Authorities tried to keep those who did flee Franklin and the rest of St. Mary Parish, both near the epicenter of the storm, from coming back too soon. Officials don't think there is power anywhere in the parish, and the focus is first on restoring electric to the hospital and courthouse. Sheriff's deputies were mostly picking up tree limbs from roads and watching homes where trees fell onto roofs.

"I've yet to see one that's uninhabitable," said sheriff's Maj. Mark Hebert. "It could have been worse. We have a lot of work to do."

Jindal said state officials are deferring to local communities on when they will reopen. In largely spared New Orleans, Mayor Ray Nagin said a curfew remained in place and those holed up in shelters and motels may have to wait a few days longer to return.

Electric crews started work on restoring power to the nearly 80,000 homes and businesses in New Orleans — and more than 1 million in the region — that remained without power after the storm damaged transmission lines that snapped like rubber bands in the wind.

Jindal said there were 11,000 crewmen working on bringing back power to Louisiana, where the storm mostly damaged transmission lines — meaning large groups of customers could see he lights and air conditioning come back all at once. Still, Jindal warned those without power not to expect a fix overnight.

The New Orleans sewer system was damaged, and hospitals statewide were working with skeleton crews on backup power. Drinking water continued to flow in the city and the pumps that keep it dry never shut down — two critical service failings that contributed to Katrina's toll. The FAA said the city's airport was expected to reopen at 7 p.m.

'Rained on their parade'
Nagin cautioned that Tuesday would be too early for residents to return to New Orleans, but their homecoming was "only days away, not weeks." He apologized to the Republicans, which put the pageantry of their convention on hold to wait for Gustav to move through the Gulf Coast.

"You know, I think Gustav rained on their parade, on their little party," said Nagin, a Democrat, who cut his own trip short to his party's convention to prepare for the storm. "And hopefully they can rekindle. We'd love to host them in New Orleans next week, and they can come down and we can show them how to really do it right."

Like Jindal and Chertoff, Nagin took pride in a massive evacuation effort that succeeded in urging people to leave or catch buses and trains out: Almost 2 million people left coastal Louisiana, and only about 10,000 people rode out the storm in New Orleans.

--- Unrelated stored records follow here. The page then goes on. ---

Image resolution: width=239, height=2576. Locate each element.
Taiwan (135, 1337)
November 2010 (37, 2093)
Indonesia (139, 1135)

"I would not do a thing differently," Nagin said. "I'd probably call Gustav, instead of the mother of all storms, maybe the mother-in-law or the ugly sister of all storms."

Officials were relieved that Gustav didn't live up to some expectations. Three years ago, Hurricane Katrina smashed the Gulf Coast with an epic storm surge that topped 27 feet, a far higher wall of water than Gustav hauled ashore.

Katrina also was a bigger storm when it made landfall in August 2005, and it made a direct hit on the Mississippi coast. Gustav skirted along Louisiana’s shoreline at “a more gentle angle,” said National Weather Service storm surge specialist Will Shaffer.

Gustav weakened to a tropical depression early Tuesday morning with maximum sustained winds near 35 mph, the National Hurricane Center in Miami said.

Eight deaths were attributed to the storm in the U.S. after it killed at least 94 people across the Caribbean.